Basic risk management is a topic that most people understand easily. The steps are straightforward, the need is obvious and the underlying concepts are familiar.
However, that familiarity poses its own, significant risk. If the basics are simple to grasp, here is another case of “simple is not the same as easy”. The four fundamental steps of risk management each need a lot of careful attention. They are, in truth, rather tricky.
One part of the process has always seemed to me a particular challenge. It rarely bothers people who are new to risk management,m so I take pains, when speaking about risk, to emphasise it. It is the problem of probability.
Or, to be more precise, the problems …
Let me start by going back to basics, briefly. At the heart of Risk Management is the need to analyse your risks (at the heart, not just because it is the third of my five steps, but because it rounds off the first two steps and sets up the last two). When we analyse risk, we look at a whole raft of information, but two things stand out as essential.

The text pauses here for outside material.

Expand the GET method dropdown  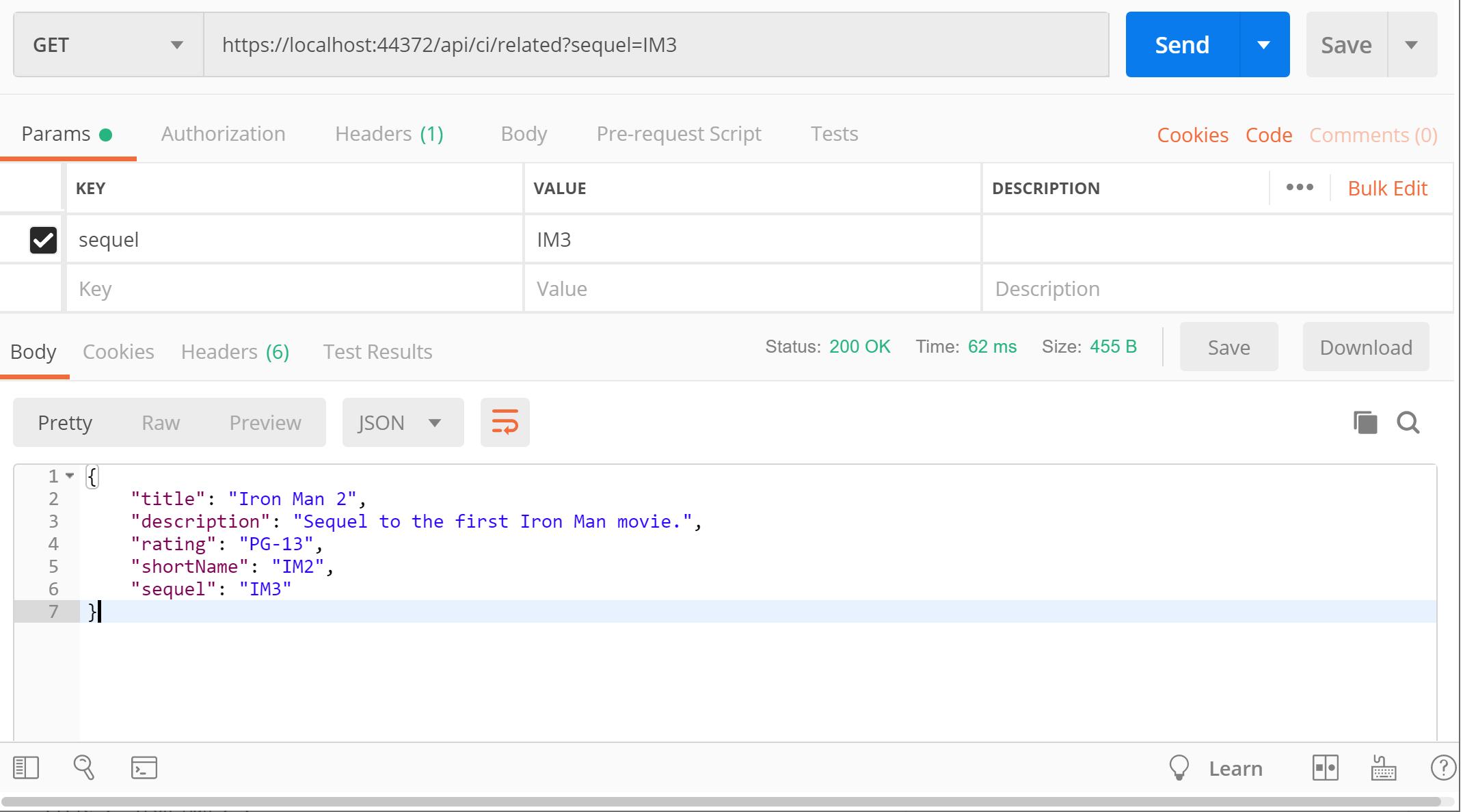pos(174,45)
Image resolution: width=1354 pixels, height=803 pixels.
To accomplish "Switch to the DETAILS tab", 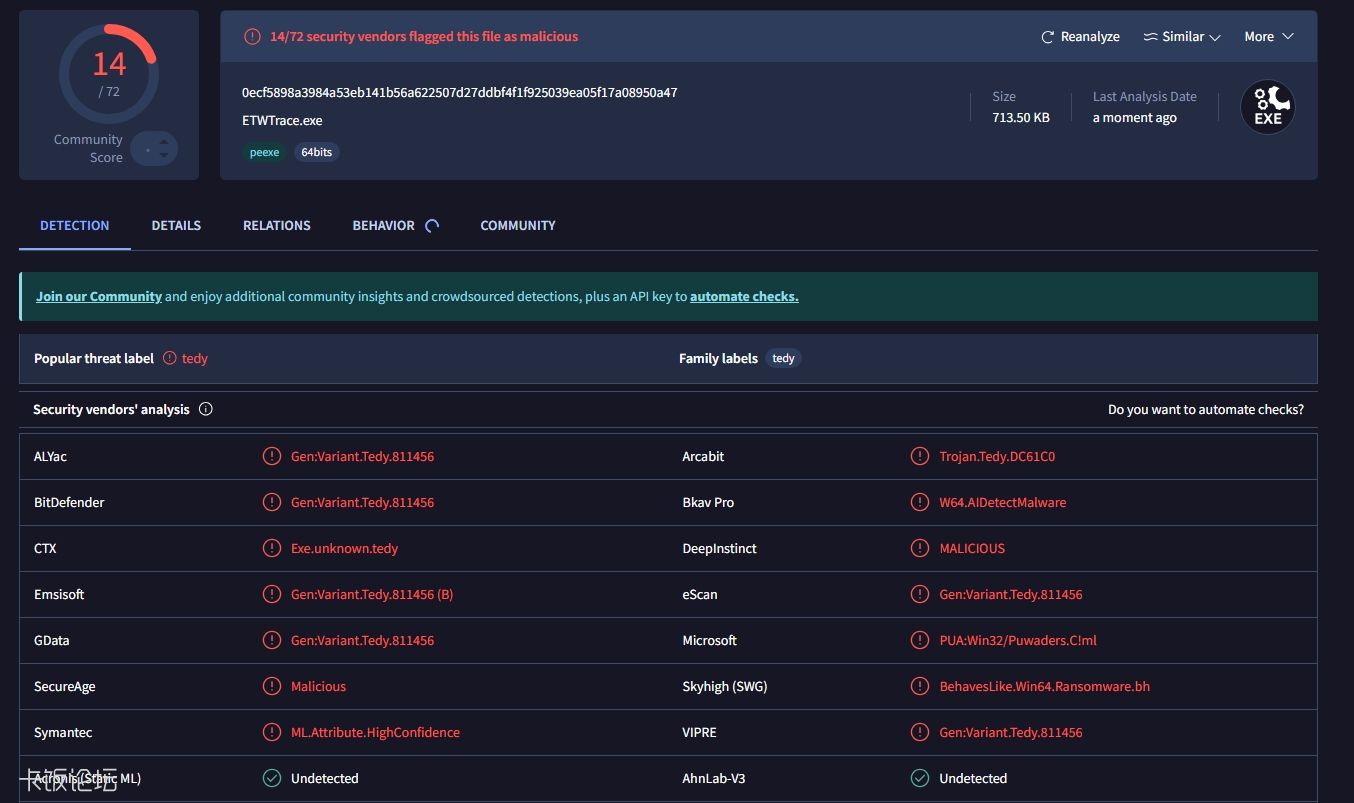I will click(x=176, y=225).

First, risk represents an uncertain event. How uncertain or certain it is, is measured by the probability, or likelihood
Second, if the risk manifests, it will be a “bad thing”. How bad, is measured by the consequences, or severity, or impact.
There are lots of scales on which to estimate the potential impact of a risk, and many of them are robust and easy to apply. What is far harder to work with is likelihood.

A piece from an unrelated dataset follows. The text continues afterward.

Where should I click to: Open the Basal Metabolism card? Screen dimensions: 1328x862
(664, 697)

Quite simply, human beings are extremely poor at estimating the likelihood of uncertain events. This is because we are equipped with a set of biases that get in the way and rapidly lead us astray. I will examine some of my favourites, and invite readers to use the comments to add some of your own.

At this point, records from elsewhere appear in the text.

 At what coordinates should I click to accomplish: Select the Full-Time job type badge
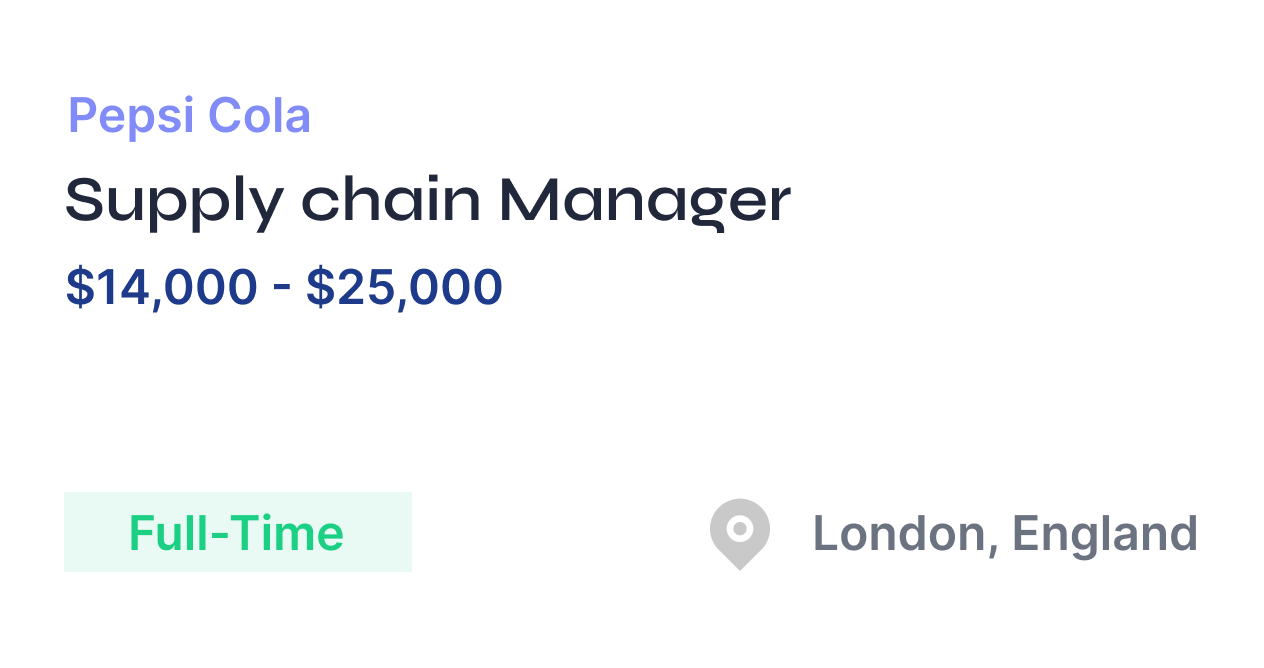coord(238,532)
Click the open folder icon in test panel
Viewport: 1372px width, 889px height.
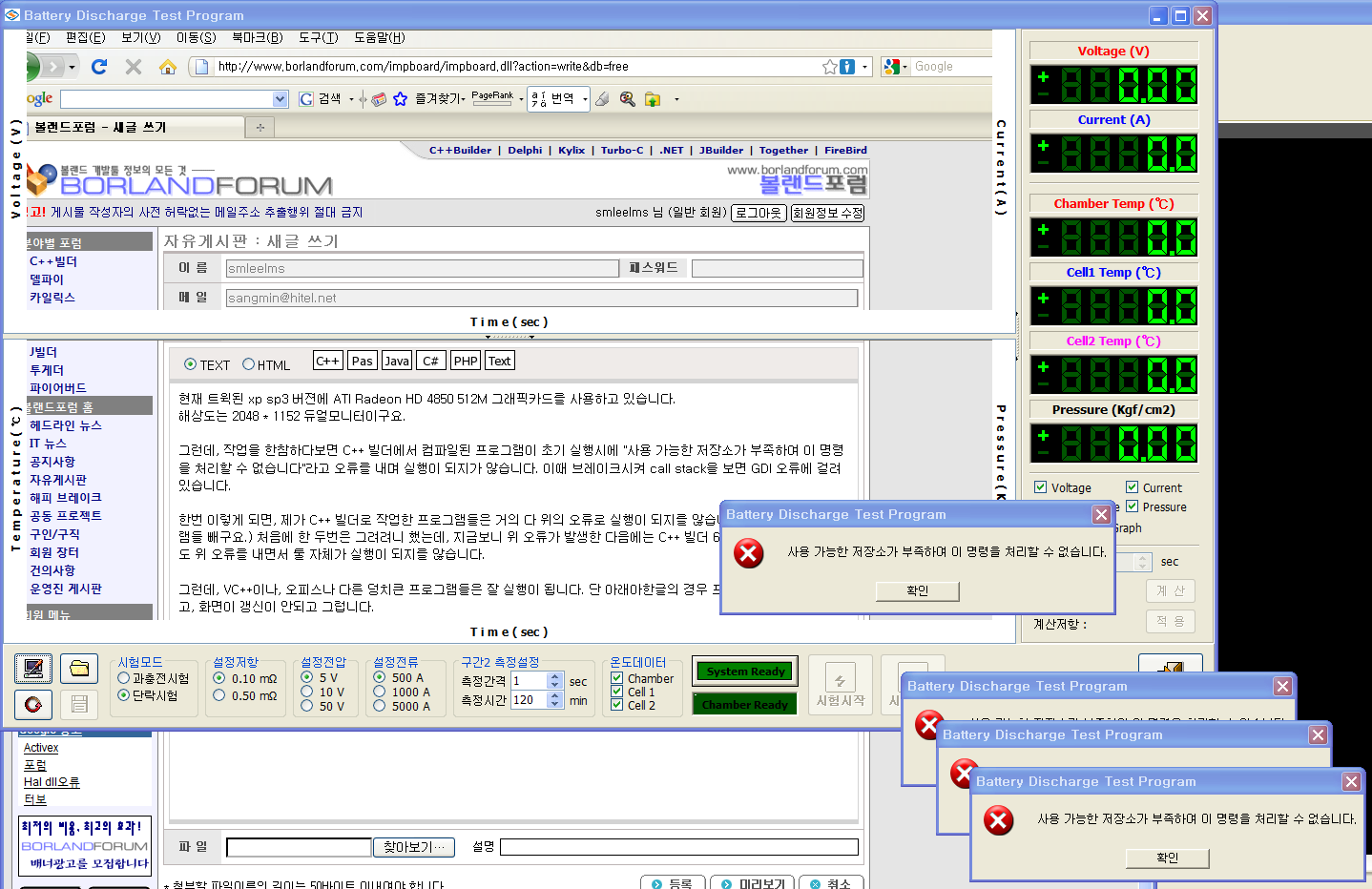pos(79,669)
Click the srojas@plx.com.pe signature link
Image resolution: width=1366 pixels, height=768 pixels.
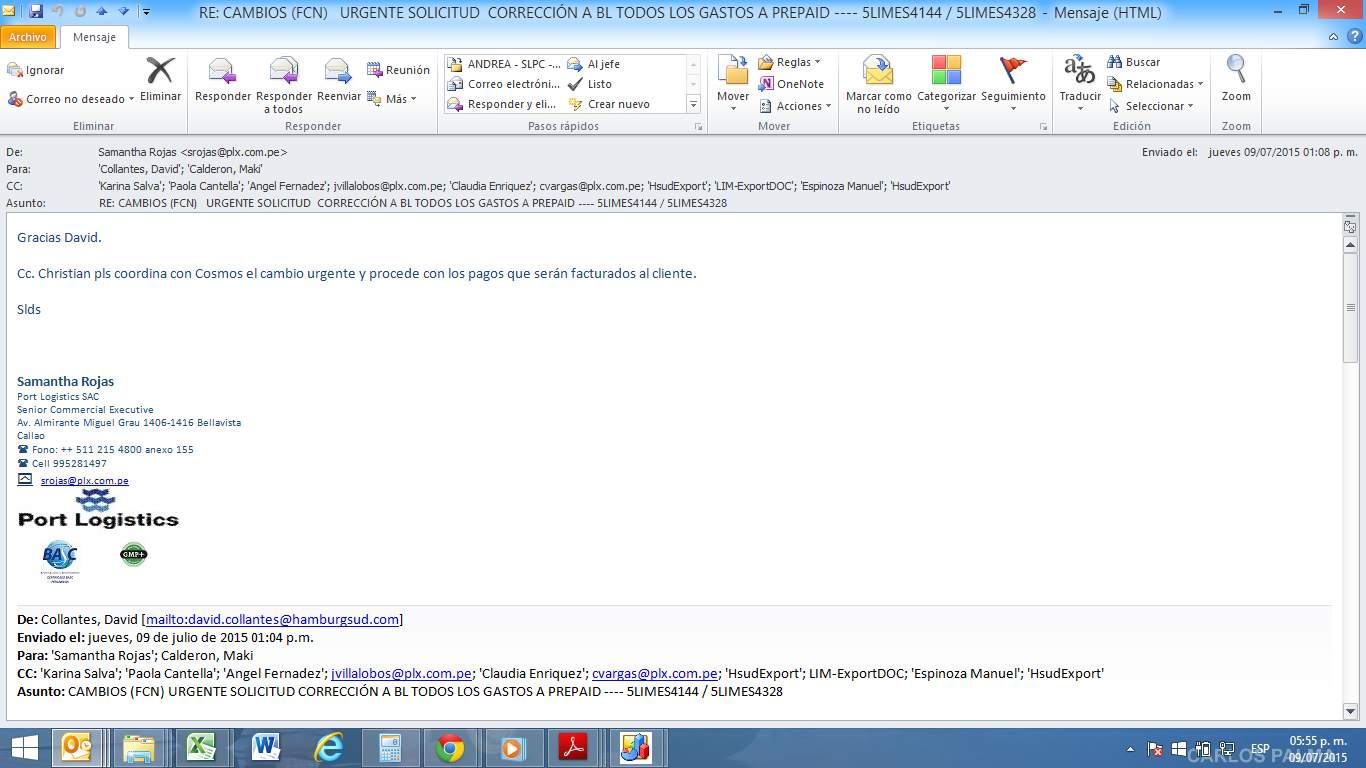click(84, 481)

We tend to think bad things are less likely to occur, when we are in control – which makes sense. The problem arises, when we are not in control, but somebody else is. Our own “passenger” status then leads us to over-estimate the risk, even when the person is in control is very capable. Most people feel safer when they are driving than when somebody else is – regardless of the other person’s safety record. Many people feel safer driving than on public transport, despite the overwhelming weight of statistics and the simple fact that, the person who is in control is a professional (driver, pilot, …).
”But what” some people say, “about the pilot who was drinking in the cockpit, or the bus driver who was using a mobile phone?” These are examples of how recent newsworthy events take over our consciousness and lead us towards new mistakes. Strangely, the millions of bus journeys in which no incident occurs are never reported, and neither is each safe aeroplane landing. Perhaps our attitudes may change if every road traffic accident were on the news.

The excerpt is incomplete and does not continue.